JoshM: One suggestion would be to think of a continuum of complexity from simple keywords to our current keyword driven super edvanced search. It seems like power readers and editors might meet in the middle ground where form driven search (like Birgit presented) as a middle ground where there is some complexity but you get more assitance or guidance.
ChrisK: One, sort of troll-y question: why segregate content in search at all? Why not just put all the content into a single bucket and let the "best result" be the best result across any project or namespace?
D: how do we know what people are looking for when they type something in? Is it content. They are after or project-related. (DJ gave the example of typing "Reliable Sources" into English Wikipedia. There is a hat note referring the Wikipedia policy on the content article)
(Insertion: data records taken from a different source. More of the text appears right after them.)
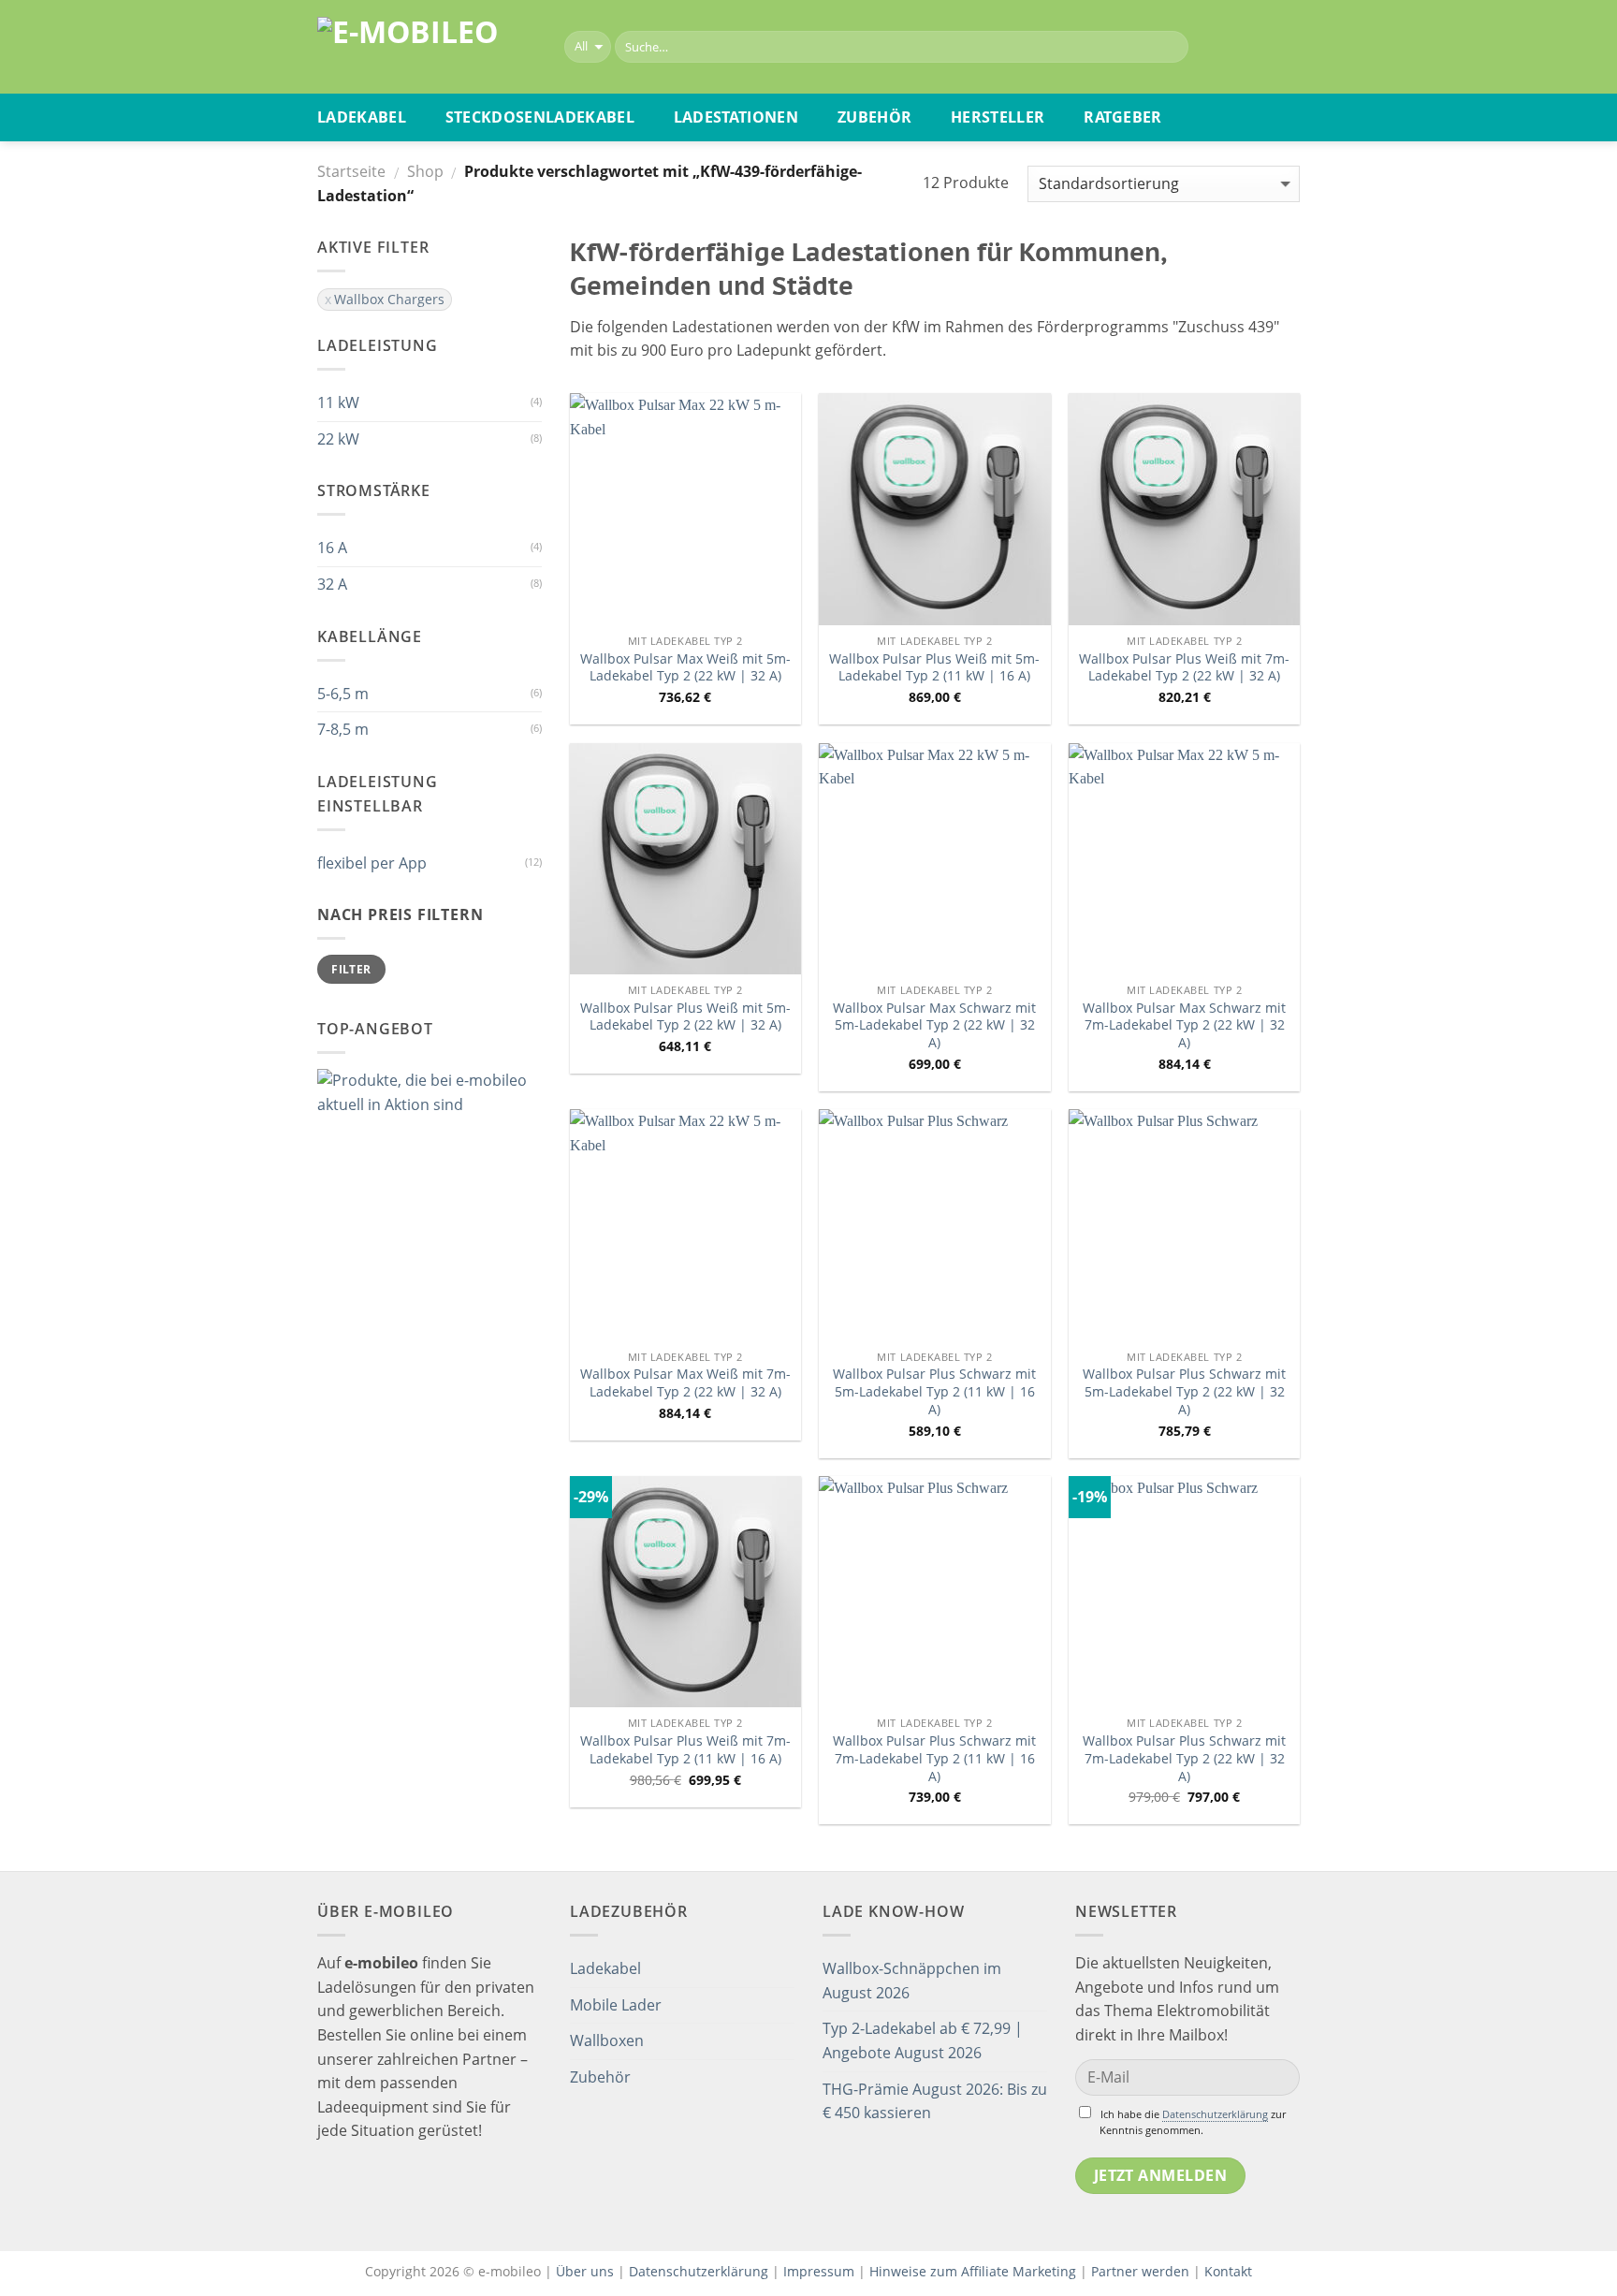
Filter (351, 968)
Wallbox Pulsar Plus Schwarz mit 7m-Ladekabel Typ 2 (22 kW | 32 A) (1184, 1758)
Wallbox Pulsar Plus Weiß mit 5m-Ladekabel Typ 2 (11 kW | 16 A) (934, 668)
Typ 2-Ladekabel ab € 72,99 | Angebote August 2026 (923, 2040)
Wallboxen (607, 2040)
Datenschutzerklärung (1215, 2114)
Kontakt (1228, 2271)
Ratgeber (1123, 117)
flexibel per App (372, 863)
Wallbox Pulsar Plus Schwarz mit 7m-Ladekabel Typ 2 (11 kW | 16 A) (934, 1758)
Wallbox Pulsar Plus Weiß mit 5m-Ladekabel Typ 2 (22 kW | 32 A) (685, 1017)
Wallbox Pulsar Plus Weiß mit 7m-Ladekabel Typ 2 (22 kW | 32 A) (1184, 668)
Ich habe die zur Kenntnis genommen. (1193, 2122)
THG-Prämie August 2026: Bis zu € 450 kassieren (935, 2101)
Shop (425, 171)
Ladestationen (736, 117)
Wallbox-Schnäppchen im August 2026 (912, 1980)
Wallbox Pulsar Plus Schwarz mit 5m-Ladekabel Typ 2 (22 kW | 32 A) (1184, 1391)
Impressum (818, 2271)
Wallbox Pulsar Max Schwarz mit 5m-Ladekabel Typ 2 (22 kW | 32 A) (934, 1025)
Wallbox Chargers (389, 299)
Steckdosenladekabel (539, 117)
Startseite (351, 171)
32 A (332, 584)
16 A (332, 547)
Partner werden (1140, 2271)
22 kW (338, 439)
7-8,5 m (343, 729)
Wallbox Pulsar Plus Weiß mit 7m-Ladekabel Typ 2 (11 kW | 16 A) (685, 1750)
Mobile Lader (616, 2005)
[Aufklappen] (786, 1969)
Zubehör (874, 117)
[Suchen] (1170, 47)
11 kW (338, 402)
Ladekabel (361, 117)
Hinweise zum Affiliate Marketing (972, 2271)
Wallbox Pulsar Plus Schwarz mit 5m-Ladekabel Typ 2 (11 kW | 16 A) (934, 1391)
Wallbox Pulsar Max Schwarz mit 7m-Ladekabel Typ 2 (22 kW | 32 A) (1184, 1025)
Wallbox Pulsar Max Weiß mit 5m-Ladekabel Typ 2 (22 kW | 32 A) (685, 668)
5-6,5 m (343, 693)
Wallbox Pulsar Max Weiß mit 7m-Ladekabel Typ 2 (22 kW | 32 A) (685, 1383)
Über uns (587, 2271)
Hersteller (997, 117)
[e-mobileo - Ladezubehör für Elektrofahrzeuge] (426, 47)
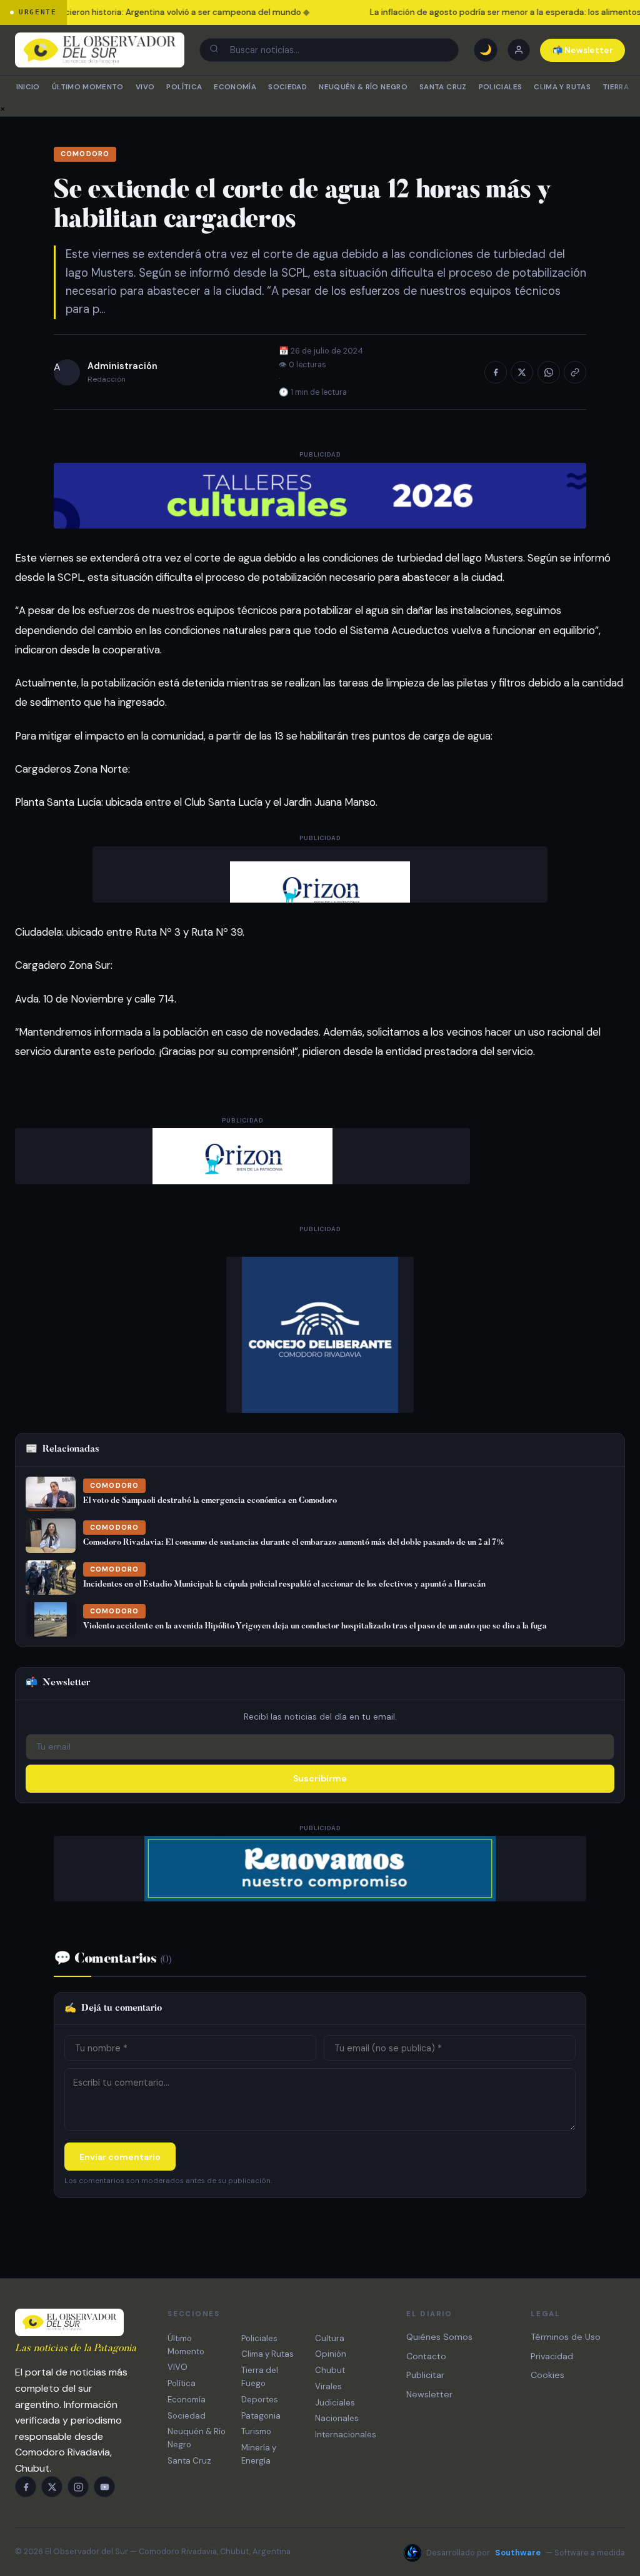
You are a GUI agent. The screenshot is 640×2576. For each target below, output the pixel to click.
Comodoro (85, 153)
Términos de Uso (566, 2336)
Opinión (330, 2354)
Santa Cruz (442, 87)
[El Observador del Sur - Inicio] (99, 49)
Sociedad (287, 87)
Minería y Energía (258, 2454)
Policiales (500, 87)
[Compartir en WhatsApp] (549, 372)
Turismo (256, 2431)
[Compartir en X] (522, 372)
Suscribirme (320, 1778)
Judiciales (335, 2402)
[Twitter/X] (51, 2486)
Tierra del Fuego (259, 2377)
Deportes (259, 2399)
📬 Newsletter (582, 50)
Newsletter (429, 2394)
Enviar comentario (120, 2156)
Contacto (426, 2356)
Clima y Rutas (562, 87)
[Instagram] (78, 2486)
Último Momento (88, 87)
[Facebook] (25, 2486)
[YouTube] (104, 2486)
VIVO (145, 87)
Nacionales (337, 2418)
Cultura (329, 2338)
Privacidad (552, 2356)
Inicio (28, 87)
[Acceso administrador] (519, 50)
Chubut (330, 2370)
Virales (328, 2386)
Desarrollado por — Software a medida (525, 2552)
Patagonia (261, 2415)
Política (184, 87)
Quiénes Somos (439, 2336)
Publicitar (425, 2374)
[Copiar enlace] (575, 372)
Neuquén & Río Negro (363, 87)
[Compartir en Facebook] (495, 372)
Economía (235, 87)
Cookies (547, 2374)
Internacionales (345, 2434)
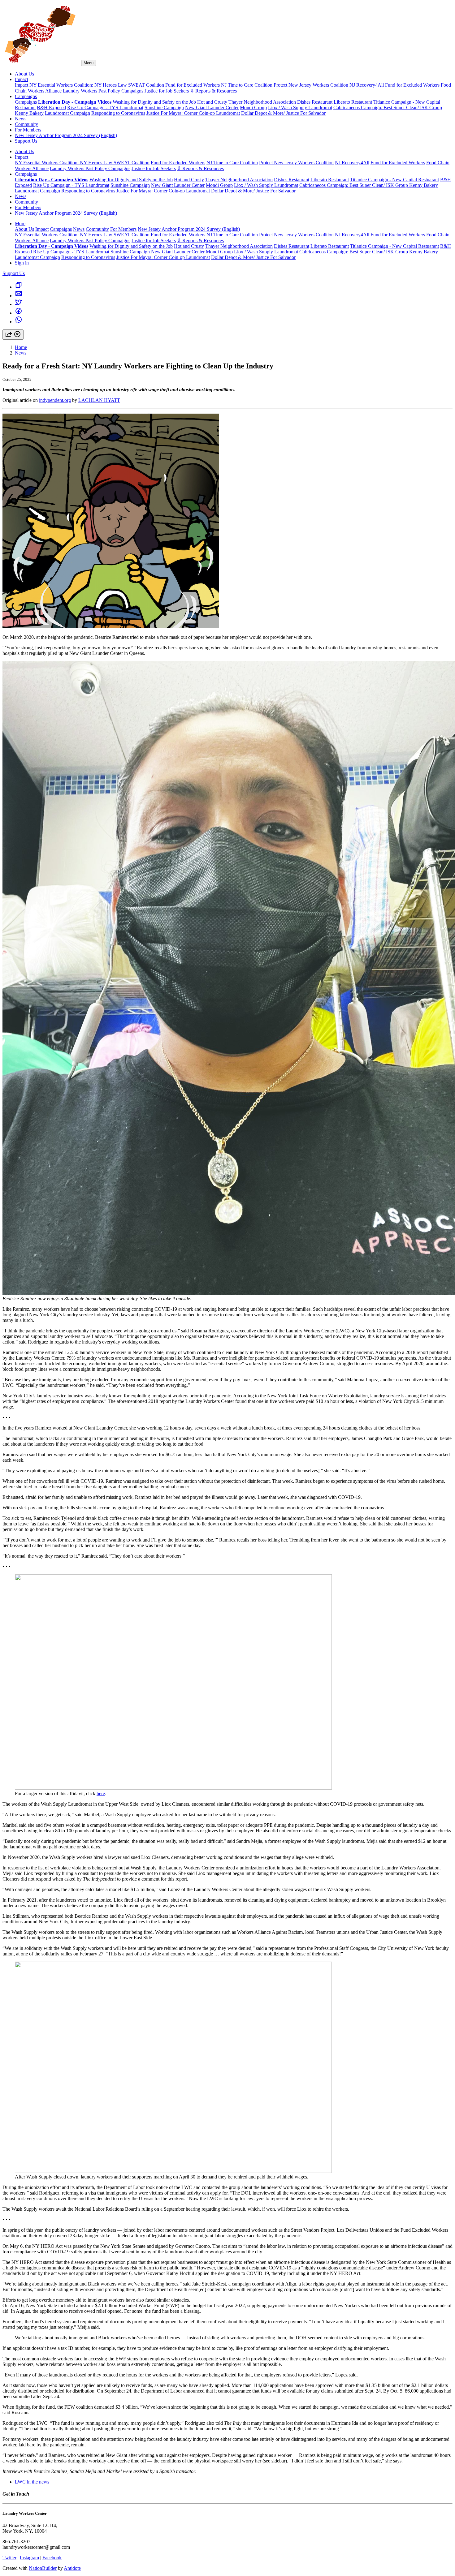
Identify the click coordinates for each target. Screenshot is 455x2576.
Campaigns (26, 96)
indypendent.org (55, 400)
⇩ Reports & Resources (213, 90)
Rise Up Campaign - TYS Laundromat (105, 107)
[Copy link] (18, 287)
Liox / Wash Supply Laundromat (300, 107)
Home (21, 347)
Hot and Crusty (212, 102)
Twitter (9, 2557)
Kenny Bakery (29, 113)
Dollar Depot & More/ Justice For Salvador (283, 113)
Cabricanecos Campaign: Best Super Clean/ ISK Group (387, 107)
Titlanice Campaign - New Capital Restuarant (394, 179)
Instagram (29, 2557)
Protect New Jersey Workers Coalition (311, 85)
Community (26, 124)
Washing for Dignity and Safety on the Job (154, 102)
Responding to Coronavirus (118, 113)
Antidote (72, 2568)
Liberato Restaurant (353, 102)
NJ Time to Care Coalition (246, 85)
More (20, 223)
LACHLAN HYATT (99, 400)
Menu (88, 63)
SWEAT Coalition (146, 85)
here (101, 1793)
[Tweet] (18, 304)
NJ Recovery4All (366, 85)
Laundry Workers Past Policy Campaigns (103, 90)
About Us (24, 73)
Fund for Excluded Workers (192, 85)
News (20, 118)
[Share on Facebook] (18, 313)
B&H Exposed (51, 107)
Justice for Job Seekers (167, 90)
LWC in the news (32, 2481)
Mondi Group (253, 107)
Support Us (26, 141)
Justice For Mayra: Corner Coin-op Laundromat (193, 113)
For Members (28, 129)
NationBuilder (43, 2568)
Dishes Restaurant (314, 102)
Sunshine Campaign (164, 107)
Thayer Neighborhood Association (262, 102)
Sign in (22, 262)
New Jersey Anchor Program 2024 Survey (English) (66, 135)
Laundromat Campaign (67, 113)
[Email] (18, 295)
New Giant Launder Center (212, 107)
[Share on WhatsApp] (18, 321)
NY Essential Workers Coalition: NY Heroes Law (78, 85)
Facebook (52, 2557)
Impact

ErikB: Any massive changes to ranking would require massive amounts of testing.
Leila: [Preface that this is a naive question] Why is search on Wikipedia not better than google? Our data is more structured and predictable, so it seems we should be able to do even better than general web search.
ErikB: A lot of it is resources. We have 3 people.
Birgit: This is an interesting question, but lets focus on user experience of search page today. Lets talk after about the google question.
Amir: what about searches for pages with similar titles?
DJ: show links in disambiguation pages in results?
D: showing images in results is helpful in directing folks to the information they are looking for.
JM: disambiguation pages were created before modern search engines were around. It's not duplicated elsewhere because it's not needed.
D: searching disamb pages is tricky. They are not structured nor do they always have a helpful description...structured data would be nice. i hope they go away, because they are no longer useful.
Maybe we could leverage Wikidata here...
D: Any examples of good search interfaces or ideas we should be aware of?
Chris: Duck Duck Go provides a sort of disambiguation like presentation in their results: https://duckduckgo.com/?q=serendipity&t=ipad&iax=1&ia=meanings
Julien: There are some specific ways we can improve search: one is to have a cleaner/better training set. second we're dealing with a bit of mess on the UX, and we should be able to identify some small improvements to reduce confusion. In particular there are many ways to reach search, and they behave differently, which makes it even more confusing. Consistancy in the entry to search and search paths makes it hard for the user. For example google shows you the results page as auto-complete goes, whereas for us, some autocompletes take you to articles directly, while others take them to search results page. As the user I'm not sure how to get where I want. Reducing the confusion and having a simple workflow will be more effective than improving ranking and results. Adding more results will only make this more confusing.
D: This is why testing and data are important. We wouldn't add results if it reduces user satisfaction. We do somewhat start in the "middle" of the search flow, and its worth reconsidering the entry points.
Amir: on hebrew wiki, a user made a user script that inserted search help into the Special:search. It had to be turned off for performance reasons, but it saw a lot of traffic.
????: There is a lot of unused white space on the right. Also one simple idea would be to disabiguate namespaces by using specialized color backgrounds or visual distinct.
Thomas PT: What about more natural language type search, especially using WikiData?
D: We're resource limited, so we'd love to see that but it would be a massive/expensive goal.